What the task asks
Lay out every line of the entries below as a JSON list of strings, with one string per line and blank lines left out.

::::::::::

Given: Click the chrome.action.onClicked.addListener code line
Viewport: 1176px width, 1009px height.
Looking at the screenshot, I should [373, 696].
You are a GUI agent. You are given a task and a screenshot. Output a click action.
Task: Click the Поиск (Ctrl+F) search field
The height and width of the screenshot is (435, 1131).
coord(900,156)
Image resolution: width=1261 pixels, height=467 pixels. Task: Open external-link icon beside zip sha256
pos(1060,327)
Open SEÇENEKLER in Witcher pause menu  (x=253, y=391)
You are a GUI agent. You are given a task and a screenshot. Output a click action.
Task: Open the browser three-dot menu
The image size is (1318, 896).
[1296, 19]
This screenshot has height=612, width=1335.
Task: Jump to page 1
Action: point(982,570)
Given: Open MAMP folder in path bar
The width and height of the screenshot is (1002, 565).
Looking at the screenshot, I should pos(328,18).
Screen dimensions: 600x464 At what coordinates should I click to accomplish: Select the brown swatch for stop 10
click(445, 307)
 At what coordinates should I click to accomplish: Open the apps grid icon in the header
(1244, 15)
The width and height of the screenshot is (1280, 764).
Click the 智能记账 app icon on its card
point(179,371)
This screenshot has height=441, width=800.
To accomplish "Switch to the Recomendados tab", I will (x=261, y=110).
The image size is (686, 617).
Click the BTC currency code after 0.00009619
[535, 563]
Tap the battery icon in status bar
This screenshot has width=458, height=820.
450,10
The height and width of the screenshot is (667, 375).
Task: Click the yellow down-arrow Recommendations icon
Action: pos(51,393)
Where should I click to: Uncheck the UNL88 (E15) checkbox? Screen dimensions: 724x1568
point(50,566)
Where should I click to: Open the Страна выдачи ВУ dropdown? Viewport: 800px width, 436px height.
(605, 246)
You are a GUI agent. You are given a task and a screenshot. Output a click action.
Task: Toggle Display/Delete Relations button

::::::::::

Reply
[
  "Given: Click the chrome.action.onClicked.addListener code line",
  "Viewport: 1176px width, 1009px height.",
  "Looking at the screenshot, I should [373, 696].",
  "You are a GUI agent. You are given a task and a screenshot. Output a click action.",
  "Task: Click the Поиск (Ctrl+F) search field",
  "The height and width of the screenshot is (435, 1131).",
  "coord(900,156)",
  "Image resolution: width=1261 pixels, height=467 pixels. Task: Open external-link icon beside zip sha256",
  "pos(1060,327)",
  "Open SEÇENEKLER in Witcher pause menu  (x=253, y=391)",
  "You are a GUI agent. You are given a task and a screenshot. Output a click action.",
  "Task: Open the browser three-dot menu",
  "The image size is (1318, 896).",
  "[1296, 19]",
  "This screenshot has height=612, width=1335.",
  "Task: Jump to page 1",
  "Action: point(982,570)",
  "Given: Open MAMP folder in path bar",
  "The width and height of the screenshot is (1002, 565).",
  "Looking at the screenshot, I should pos(328,18).",
  "Screen dimensions: 600x464 At what coordinates should I click to accomplish: Select the brown swatch for stop 10",
  "click(445, 307)",
  " At what coordinates should I click to accomplish: Open the apps grid icon in the header",
  "(1244, 15)",
  "The width and height of the screenshot is (1280, 764).",
  "Click the 智能记账 app icon on its card",
  "point(179,371)",
  "This screenshot has height=441, width=800.",
  "To accomplish \"Switch to the Recomendados tab\", I will (x=261, y=110).",
  "The image size is (686, 617).",
  "Click the BTC currency code after 0.00009619",
  "[535, 563]",
  "Tap the battery icon in status bar",
  "This screenshot has width=458, height=820.",
  "450,10",
  "The height and width of the screenshot is (667, 375).",
  "Task: Click the yellow down-arrow Recommendations icon",
  "Action: pos(51,393)",
  "Where should I click to: Uncheck the UNL88 (E15) checkbox? Screen dimensions: 724x1568",
  "point(50,566)",
  "Where should I click to: Open the Страна выдачи ВУ dropdown? Viewport: 800px width, 436px height.",
  "(605, 246)",
  "You are a GUI agent. You are given a task and a screenshot. Output a click action.",
  "Task: Toggle Display/Delete Relations button"
]